►

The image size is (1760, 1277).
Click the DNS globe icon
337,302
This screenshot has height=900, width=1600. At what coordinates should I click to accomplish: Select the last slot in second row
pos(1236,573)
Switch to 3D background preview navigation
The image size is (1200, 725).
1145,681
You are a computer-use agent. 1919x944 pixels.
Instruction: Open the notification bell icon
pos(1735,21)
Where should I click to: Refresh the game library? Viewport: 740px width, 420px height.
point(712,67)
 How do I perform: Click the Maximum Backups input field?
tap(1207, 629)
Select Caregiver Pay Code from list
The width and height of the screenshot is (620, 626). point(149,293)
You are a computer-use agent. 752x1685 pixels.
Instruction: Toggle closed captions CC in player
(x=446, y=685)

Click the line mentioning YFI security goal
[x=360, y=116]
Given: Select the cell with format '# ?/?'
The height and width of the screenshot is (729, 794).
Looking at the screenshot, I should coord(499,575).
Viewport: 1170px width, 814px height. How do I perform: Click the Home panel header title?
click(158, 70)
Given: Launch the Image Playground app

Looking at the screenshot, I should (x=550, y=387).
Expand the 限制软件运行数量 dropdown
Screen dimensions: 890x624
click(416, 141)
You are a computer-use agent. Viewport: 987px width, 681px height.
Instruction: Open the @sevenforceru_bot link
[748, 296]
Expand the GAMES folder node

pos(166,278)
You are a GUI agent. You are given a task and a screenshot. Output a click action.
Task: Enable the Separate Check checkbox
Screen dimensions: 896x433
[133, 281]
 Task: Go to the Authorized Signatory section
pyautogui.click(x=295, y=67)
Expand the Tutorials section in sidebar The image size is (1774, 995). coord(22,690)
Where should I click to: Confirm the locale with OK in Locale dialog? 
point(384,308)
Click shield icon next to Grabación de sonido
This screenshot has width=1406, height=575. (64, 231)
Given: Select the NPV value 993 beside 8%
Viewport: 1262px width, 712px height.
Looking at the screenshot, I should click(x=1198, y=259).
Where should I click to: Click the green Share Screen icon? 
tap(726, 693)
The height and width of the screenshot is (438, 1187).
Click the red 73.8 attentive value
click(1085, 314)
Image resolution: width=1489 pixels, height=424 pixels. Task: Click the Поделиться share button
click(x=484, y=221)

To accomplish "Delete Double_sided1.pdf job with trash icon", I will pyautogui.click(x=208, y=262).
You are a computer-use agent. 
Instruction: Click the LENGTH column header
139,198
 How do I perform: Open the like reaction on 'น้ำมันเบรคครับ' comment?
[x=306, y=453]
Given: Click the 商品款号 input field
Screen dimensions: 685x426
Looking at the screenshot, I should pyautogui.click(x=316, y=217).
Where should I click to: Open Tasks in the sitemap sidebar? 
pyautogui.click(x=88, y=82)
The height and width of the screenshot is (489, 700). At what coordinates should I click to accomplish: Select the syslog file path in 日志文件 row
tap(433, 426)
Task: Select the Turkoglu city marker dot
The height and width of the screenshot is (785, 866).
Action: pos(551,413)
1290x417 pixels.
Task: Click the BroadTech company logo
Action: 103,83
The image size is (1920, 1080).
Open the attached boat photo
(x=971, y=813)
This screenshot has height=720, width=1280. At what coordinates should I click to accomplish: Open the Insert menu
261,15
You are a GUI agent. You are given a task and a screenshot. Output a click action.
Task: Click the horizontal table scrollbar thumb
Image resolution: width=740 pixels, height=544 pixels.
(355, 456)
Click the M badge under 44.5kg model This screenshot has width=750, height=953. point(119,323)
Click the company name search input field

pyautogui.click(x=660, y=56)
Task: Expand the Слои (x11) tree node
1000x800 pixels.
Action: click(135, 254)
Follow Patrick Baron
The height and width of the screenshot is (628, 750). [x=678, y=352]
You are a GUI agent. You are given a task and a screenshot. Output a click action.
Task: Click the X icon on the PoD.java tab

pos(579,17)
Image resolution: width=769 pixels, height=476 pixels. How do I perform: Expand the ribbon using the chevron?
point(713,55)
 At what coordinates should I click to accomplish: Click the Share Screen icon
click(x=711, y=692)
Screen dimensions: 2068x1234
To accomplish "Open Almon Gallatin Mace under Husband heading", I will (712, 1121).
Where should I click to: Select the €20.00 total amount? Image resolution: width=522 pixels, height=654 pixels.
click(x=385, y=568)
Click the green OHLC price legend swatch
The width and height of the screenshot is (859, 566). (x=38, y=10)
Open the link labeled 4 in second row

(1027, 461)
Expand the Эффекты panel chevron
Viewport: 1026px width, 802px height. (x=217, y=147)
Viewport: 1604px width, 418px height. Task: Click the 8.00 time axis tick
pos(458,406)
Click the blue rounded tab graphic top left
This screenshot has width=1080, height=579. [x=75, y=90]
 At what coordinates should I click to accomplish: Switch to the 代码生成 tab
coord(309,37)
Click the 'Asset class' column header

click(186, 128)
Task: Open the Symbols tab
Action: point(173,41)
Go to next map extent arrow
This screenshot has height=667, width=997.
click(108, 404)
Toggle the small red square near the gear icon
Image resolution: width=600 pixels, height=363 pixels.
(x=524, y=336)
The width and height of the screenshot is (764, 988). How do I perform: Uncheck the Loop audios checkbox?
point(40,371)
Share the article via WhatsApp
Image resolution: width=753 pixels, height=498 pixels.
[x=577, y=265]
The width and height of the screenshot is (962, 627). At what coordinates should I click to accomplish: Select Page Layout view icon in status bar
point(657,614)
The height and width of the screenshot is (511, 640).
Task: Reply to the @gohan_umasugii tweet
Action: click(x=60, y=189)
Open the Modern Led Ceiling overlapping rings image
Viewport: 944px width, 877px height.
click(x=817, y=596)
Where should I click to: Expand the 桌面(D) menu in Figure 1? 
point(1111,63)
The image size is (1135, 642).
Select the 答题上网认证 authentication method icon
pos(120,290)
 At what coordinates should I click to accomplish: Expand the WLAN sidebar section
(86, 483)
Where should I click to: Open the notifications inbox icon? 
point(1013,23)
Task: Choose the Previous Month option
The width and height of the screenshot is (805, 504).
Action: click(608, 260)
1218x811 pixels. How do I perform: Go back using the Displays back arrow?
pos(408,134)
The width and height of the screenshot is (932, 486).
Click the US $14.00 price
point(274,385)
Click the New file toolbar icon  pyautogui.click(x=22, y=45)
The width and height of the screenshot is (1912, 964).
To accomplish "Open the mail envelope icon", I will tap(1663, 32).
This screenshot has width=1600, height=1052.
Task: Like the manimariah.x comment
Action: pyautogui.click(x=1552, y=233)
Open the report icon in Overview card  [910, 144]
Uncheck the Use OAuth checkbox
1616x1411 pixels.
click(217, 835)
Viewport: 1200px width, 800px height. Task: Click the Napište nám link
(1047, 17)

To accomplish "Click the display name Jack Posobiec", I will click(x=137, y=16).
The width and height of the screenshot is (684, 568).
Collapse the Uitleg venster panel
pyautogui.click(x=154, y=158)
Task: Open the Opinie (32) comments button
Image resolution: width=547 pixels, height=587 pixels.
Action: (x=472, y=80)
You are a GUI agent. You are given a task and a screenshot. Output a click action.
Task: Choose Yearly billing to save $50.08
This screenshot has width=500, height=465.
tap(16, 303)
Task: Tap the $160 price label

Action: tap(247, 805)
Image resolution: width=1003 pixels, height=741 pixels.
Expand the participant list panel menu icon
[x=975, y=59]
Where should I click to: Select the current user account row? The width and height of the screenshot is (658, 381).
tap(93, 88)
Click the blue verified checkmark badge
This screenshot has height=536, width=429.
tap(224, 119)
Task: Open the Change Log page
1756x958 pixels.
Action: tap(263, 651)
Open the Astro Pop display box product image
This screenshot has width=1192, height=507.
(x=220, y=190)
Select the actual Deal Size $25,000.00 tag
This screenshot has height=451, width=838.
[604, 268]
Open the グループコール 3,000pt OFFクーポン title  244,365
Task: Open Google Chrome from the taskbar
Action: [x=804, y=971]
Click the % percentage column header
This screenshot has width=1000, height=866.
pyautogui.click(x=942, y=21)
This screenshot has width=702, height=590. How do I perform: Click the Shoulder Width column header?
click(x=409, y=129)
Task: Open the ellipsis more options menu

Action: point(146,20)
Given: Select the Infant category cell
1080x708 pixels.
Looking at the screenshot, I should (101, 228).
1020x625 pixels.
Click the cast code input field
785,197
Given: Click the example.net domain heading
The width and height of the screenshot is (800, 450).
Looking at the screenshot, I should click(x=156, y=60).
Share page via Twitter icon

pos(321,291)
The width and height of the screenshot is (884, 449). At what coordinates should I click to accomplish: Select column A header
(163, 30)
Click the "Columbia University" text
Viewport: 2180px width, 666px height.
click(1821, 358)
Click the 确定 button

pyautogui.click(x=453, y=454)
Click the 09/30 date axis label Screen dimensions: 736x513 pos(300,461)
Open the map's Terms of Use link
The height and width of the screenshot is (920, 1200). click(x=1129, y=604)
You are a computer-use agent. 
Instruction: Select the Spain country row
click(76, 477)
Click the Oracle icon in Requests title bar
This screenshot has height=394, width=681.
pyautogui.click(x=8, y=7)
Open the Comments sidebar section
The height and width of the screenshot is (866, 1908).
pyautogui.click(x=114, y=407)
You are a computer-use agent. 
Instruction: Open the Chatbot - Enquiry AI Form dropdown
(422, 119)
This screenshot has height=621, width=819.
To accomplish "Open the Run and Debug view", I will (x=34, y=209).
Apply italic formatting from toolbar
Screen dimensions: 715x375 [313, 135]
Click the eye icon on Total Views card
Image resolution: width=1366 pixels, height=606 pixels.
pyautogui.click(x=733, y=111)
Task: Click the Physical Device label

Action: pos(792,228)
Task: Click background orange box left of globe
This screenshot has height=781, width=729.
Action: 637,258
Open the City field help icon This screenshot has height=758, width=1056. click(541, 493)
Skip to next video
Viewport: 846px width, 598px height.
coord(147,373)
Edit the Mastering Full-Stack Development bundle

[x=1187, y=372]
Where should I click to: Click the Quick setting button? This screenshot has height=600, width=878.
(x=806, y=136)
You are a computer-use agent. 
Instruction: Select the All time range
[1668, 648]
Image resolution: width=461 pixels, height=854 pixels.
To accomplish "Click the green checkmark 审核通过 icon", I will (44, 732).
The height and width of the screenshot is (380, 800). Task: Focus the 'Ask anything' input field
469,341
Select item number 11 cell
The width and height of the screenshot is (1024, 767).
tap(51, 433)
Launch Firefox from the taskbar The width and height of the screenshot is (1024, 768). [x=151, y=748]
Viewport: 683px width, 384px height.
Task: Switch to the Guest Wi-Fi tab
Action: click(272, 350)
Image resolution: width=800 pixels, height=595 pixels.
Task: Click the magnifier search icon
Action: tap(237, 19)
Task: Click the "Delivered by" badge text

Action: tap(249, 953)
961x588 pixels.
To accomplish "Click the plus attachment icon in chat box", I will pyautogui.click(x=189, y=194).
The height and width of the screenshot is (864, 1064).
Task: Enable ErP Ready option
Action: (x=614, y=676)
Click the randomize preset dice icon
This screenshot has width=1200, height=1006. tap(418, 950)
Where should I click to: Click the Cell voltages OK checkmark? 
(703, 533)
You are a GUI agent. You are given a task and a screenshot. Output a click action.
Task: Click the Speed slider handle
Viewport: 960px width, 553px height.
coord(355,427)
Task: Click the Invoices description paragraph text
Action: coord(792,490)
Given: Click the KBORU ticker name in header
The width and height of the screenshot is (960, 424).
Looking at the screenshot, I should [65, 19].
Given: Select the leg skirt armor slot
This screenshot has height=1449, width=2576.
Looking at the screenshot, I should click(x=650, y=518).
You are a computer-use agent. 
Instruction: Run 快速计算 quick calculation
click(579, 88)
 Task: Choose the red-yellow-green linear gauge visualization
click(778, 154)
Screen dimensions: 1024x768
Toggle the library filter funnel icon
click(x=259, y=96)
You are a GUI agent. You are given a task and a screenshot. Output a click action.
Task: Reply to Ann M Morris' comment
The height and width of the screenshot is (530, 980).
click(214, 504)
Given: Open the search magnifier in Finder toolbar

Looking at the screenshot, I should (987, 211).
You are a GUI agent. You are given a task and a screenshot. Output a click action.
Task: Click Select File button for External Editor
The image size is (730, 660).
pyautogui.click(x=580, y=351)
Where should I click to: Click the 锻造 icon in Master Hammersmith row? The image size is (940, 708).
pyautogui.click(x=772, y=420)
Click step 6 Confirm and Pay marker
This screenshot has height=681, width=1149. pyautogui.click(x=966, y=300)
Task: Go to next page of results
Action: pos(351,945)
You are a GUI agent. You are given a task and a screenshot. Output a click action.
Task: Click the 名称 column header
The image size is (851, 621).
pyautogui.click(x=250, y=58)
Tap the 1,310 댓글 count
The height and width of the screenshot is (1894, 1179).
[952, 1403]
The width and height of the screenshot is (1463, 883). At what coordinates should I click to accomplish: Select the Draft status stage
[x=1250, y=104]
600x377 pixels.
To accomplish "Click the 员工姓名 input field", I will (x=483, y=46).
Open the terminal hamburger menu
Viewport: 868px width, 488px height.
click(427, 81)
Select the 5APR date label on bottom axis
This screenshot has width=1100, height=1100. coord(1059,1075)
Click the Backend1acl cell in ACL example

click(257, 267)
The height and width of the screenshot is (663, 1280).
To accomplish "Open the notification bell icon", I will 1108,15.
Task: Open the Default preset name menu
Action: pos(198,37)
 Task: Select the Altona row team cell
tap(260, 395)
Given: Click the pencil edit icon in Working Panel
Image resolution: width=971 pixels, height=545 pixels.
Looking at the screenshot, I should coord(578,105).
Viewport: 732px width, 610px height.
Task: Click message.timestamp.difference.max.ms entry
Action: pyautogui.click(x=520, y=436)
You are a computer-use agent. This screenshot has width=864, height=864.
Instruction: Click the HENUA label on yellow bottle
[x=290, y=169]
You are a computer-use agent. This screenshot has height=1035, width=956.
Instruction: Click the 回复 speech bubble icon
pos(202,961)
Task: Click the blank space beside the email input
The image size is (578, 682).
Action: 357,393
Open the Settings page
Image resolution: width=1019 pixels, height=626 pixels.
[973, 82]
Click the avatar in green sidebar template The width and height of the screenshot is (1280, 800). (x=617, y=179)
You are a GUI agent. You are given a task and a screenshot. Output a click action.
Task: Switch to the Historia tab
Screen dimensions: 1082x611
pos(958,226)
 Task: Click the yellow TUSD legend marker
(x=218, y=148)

◄

Task goal
Copy each line in the entries above where "card" turns up.

Problem solution
Open the report icon in Overview card  [910, 144]
Click the eye icon on Total Views card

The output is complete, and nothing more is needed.